▶ 課題文

■ ■ ■ ■ ■

22時頃に立ち上がった時にプチン!という感覚があり、液体が脚をつたい落ちました。尿とはまったく違う生臭さで前期破水だとわかりました。
ちなみに羊水は弱アルカリ性なので、pH試験紙や赤色リトマス紙で尿漏れ(通常は弱酸性)と区別できるそうですよ。個人的にはpH試験紙の方が分かりやすくて好きです。このためにわざわざ買うもんでもないと思うけど(笑)
出産前日23時頃:陣痛分娩室(LDR)に入院
夫の車で、日が変わる直前に産院に到着しました。
当直の助産師さんにLDRに案内され、破水を確認された後、出産までの見込みを説明されました。
この時点では「自然に陣痛が起こるのを待つけど、朝まで陣痛がないようなら感染リスクを避けるため陣痛促進剤で早めに出すことになる」と言われました。
説明のあと、夫は荷物を簡単に整理して家に帰りました。
出産当日3時頃:羊水混濁が判明
この晩はあまり眠れませんでした。
深夜にトイレに行ったところ、尿を拭いた後のトイレットペーパーにどろどろと緑がかった濁った色の何かが付着していたので、ナースコールしました。
この時点で「明日の診察で先生が決めることだけど、自然に陣痛が来なければ緊急帝王切開になる可能性が高い」と言われました。
出産当日8時:朝の診察で緊急帝王切開がほぼ決定
翌朝8時頃に先生の診察を受けました。
先生からはやはり「自然に陣痛が起こらなければ夜に緊急帝王切開」と言われ、手術の説明書と同意書をもらいました。

■ ■ ■ ■ ■

課題文によると、羊水は何性ですか。

■ ■ ■ ■ ■

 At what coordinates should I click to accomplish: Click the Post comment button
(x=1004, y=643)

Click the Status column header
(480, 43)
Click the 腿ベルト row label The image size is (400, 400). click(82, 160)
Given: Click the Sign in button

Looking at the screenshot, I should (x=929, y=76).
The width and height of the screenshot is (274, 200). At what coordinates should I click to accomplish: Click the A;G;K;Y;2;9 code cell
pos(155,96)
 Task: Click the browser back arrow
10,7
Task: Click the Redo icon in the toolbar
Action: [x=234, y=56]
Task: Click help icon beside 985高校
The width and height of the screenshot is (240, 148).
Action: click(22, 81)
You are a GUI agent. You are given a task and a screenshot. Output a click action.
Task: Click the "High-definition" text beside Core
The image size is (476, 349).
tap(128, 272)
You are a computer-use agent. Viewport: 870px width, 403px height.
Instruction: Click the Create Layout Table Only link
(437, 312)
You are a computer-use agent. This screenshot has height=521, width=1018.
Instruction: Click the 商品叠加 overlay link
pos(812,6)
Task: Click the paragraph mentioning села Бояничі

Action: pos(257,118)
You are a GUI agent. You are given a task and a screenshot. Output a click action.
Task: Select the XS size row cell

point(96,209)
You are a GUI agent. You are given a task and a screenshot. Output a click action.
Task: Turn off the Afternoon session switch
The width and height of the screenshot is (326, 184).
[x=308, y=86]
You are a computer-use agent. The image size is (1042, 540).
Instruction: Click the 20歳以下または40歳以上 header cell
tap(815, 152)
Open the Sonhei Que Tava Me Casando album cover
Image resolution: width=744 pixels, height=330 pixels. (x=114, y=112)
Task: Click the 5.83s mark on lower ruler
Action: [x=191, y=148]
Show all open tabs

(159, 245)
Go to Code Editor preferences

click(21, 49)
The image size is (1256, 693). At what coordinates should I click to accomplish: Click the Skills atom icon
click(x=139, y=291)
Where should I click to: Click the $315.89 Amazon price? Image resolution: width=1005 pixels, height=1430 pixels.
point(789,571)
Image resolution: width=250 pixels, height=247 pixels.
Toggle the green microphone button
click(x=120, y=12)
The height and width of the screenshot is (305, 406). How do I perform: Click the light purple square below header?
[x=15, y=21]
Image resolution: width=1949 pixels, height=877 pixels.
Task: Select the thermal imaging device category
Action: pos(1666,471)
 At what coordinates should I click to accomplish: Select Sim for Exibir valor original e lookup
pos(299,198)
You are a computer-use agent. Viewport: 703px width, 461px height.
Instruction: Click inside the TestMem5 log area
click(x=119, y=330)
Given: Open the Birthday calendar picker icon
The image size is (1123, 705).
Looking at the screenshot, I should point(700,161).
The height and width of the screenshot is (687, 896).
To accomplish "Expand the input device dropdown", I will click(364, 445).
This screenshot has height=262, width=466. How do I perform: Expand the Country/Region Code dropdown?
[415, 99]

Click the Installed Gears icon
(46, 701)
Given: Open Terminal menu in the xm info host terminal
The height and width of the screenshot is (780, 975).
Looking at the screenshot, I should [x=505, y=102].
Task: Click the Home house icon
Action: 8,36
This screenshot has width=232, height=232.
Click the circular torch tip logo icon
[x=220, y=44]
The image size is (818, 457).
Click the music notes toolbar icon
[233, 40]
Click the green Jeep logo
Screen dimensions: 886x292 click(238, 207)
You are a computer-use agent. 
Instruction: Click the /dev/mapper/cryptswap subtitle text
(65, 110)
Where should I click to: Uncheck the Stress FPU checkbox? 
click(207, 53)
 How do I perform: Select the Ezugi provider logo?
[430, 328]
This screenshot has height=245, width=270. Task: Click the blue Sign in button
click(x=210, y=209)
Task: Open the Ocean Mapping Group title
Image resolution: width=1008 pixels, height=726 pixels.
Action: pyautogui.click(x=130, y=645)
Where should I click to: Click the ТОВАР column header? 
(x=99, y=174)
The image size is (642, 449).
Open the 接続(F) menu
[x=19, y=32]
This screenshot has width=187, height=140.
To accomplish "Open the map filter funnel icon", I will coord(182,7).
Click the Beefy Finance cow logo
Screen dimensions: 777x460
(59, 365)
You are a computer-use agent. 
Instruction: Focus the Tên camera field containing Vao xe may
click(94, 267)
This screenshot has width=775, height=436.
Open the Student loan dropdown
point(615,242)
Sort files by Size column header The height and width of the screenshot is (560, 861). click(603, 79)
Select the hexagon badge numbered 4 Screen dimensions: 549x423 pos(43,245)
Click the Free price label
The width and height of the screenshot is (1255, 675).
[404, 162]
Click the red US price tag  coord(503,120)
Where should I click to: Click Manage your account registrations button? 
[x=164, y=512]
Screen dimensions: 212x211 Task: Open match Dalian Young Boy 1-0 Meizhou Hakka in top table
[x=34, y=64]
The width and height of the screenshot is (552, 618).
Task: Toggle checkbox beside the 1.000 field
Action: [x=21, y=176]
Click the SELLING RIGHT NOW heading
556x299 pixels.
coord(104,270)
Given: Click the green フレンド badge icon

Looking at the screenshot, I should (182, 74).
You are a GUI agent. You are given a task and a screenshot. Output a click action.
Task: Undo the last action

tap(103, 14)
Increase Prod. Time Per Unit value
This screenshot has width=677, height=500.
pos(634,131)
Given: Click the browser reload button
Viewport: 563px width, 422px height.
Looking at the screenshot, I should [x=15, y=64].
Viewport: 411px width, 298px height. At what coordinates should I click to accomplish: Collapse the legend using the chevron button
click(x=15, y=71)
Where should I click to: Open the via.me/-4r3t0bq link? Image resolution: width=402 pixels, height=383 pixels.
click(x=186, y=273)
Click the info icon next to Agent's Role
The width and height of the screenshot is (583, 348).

■ ■ ■ ■ ■

▶ 解答欄
羊水は弱アルカリ性です。